AFPS Nord Pas-de-Calais CSPP

   


Élections en Palestine


Après l’élection présidentielle

Claude Léostic
 
Depuis lundi on entend at nauseam des commentateurs et hommes politiques divers en France et à l’étranger louer l’élection de Mahmoud Abbas à la tête de l’Autorité Nationale Palestinienne comme la « première élection démocratique en territoires palestiniens ».

La paix est « enfin » possible, puisque Abbas a « été largement élu sur la base de sa volonté de faire un geste vers Israël ».

Stupidité de spécialistes auto-proclamés ou ligne politique douteuse et dangereuse ?

La réalité de cette situation post- élection présidentielle, c’est que Palestiniens et Israéliens se trouvent aujourd’hui face à d’importantes contradictions externes et internes.

Abbas et Sharon, les représentants des deux peuples, sont confrontés à deux engagements et tenus à deux priorités contradictoires.

Sharon est dans une situation paradoxale.

Il assure depuis des années que le Président Arafat était un terroriste qu’on ne pouvait qu’abattre (ou à défaut emprisonner et faire mourir à petit feu dans les ruines de sa résidence présidentielle assiégée) et qui empêchait toute avancée vers la paix. Ce qui l’avait contraint à concevoir unilatéralement le désengagement de Gaza, bien sûr. Et voilà qu’il se retrouve avec sur les bras un dirigeant palestinien « présentable », en costume-cravate, adoubé par les puissants. Et qu’il le félicite au téléphone de sa victoire, et qu’il veut bien le rencontrer. Pour évaluer si le plan de retrait de Gaza peut finalement être négocié, entre autres échanges polis. Le voilà affligé d’un partenaire !

Ce faisant Sharon, loup sous la nouvelle toison d’agneau dont le recouvrent les médias et les dirigeants à la Blair, reconnaît objectivement l’identité palestinienne qu’il a toujours niée et que sa politique des 3 ans passés a tenté quotidiennement d’éradiquer.

Serait-ce donc qu’il renonce au rêve colonial sioniste qui le pousse -très ouvertement- depuis 48 ? En apparence opposé aux colons dont il était le meilleur soutien, en froid avec l’extrême droite (y compris à l’intérieur du Likoud) il forme un gouvernement hétéroclite et fragile [1] pour mener à bien le retrait de Gaza et démet les officiers qui s’y opposent. Le voici qui semble jongler avec ses principes sionistes toujours réaffirmés et un pragmatisme nouveau qui l’oppose à ceux qui l’ont élu.
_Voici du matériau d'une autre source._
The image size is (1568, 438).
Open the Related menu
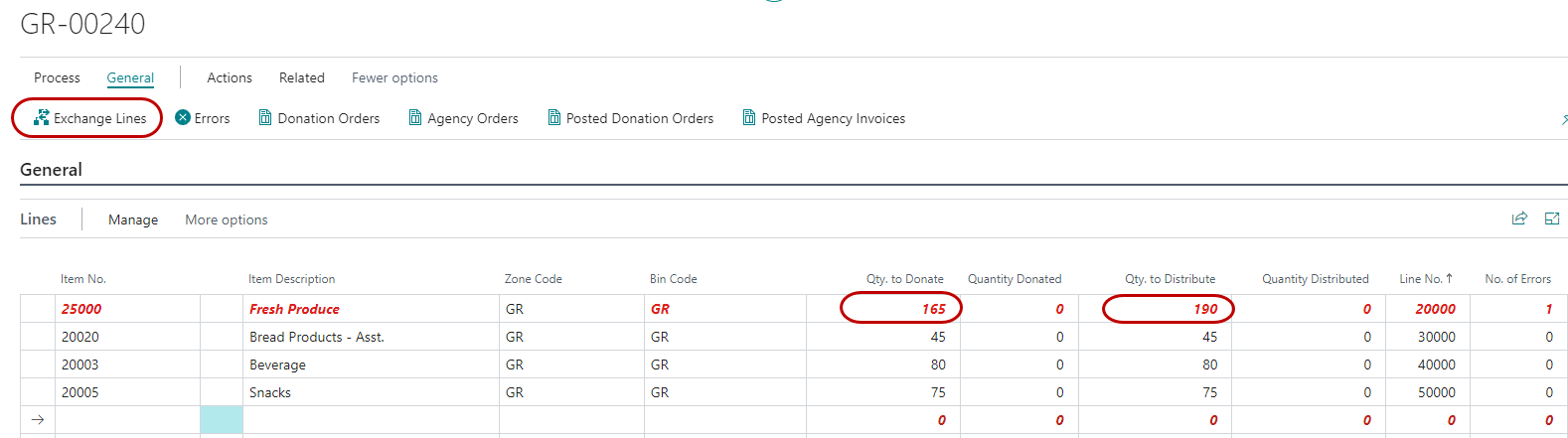pos(301,77)
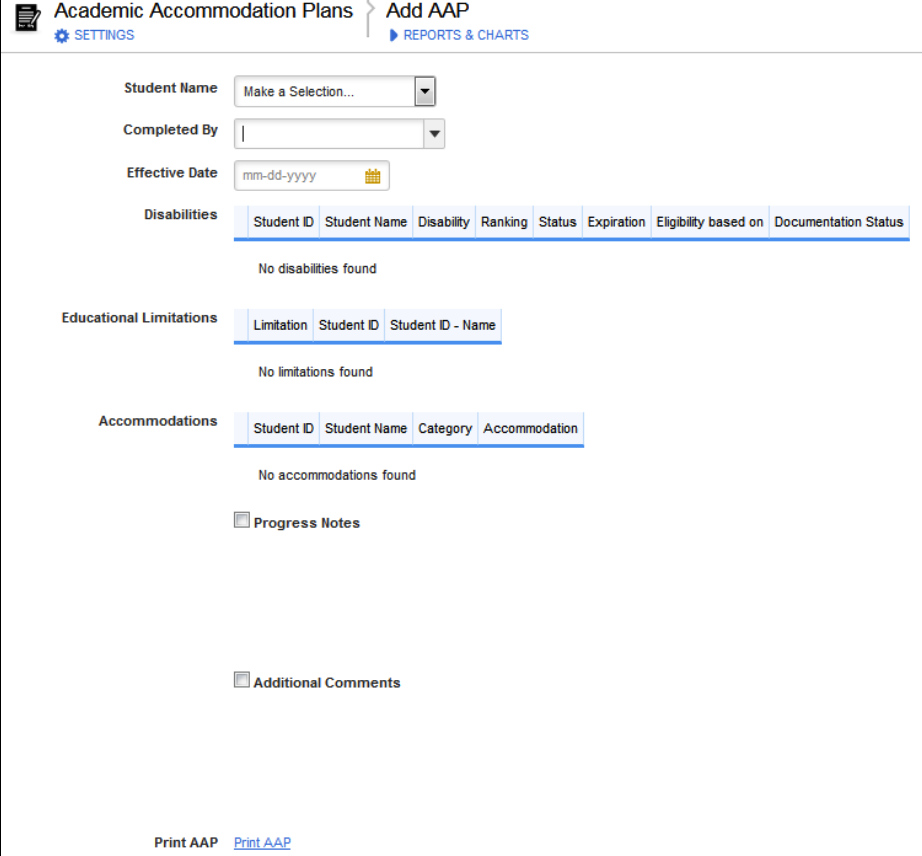Expand REPORTS & CHARTS section
The height and width of the screenshot is (856, 922).
pos(466,35)
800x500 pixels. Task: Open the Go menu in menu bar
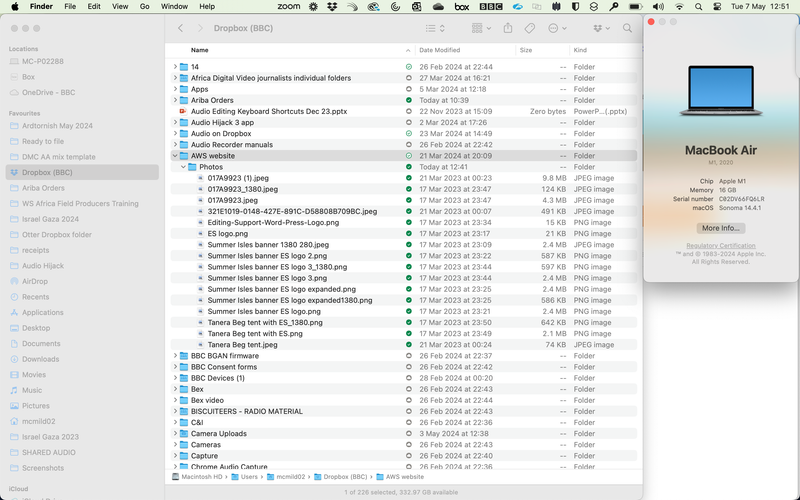(x=145, y=6)
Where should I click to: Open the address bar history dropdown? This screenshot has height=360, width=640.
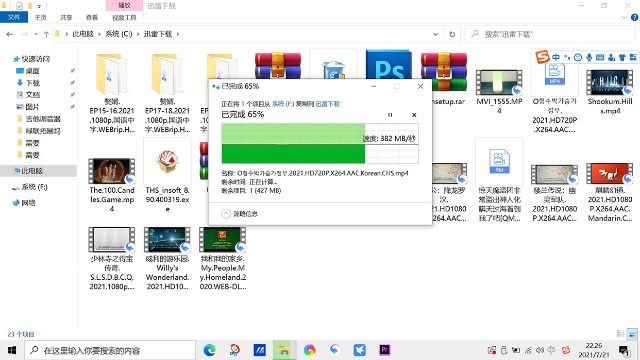pos(436,34)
Mais peut-être sait-il, mieux que d’autres aveuglés par le court terme, que la contradiction n’est qu’apparente, que la colonisation est si poussée que le rêve annexionniste est devenu quasi réalité. De la vallée du Jourdain (si belle avant qu’elle vous laissait émerveillé) piquée des laides colonies qui hérissent ses crêtes de cubes à toits rouges et antennes militaires diverses au Mur d’annexion qui tue la Cisjordanie, jusqu’à la terre brûlée de Gaza, la main mise israélienne est presque totale. De même que les années Oslo avaient permis dans l’illusion de la paix l’explosion des colonies de peuplement juives en Cisjordanie [2], de même les années Intifada ont vu la répression israélienne saccager un territoire et ses infrastructures, un peuple et son économie et tenter d’en éliminer toute possibilité d’existence.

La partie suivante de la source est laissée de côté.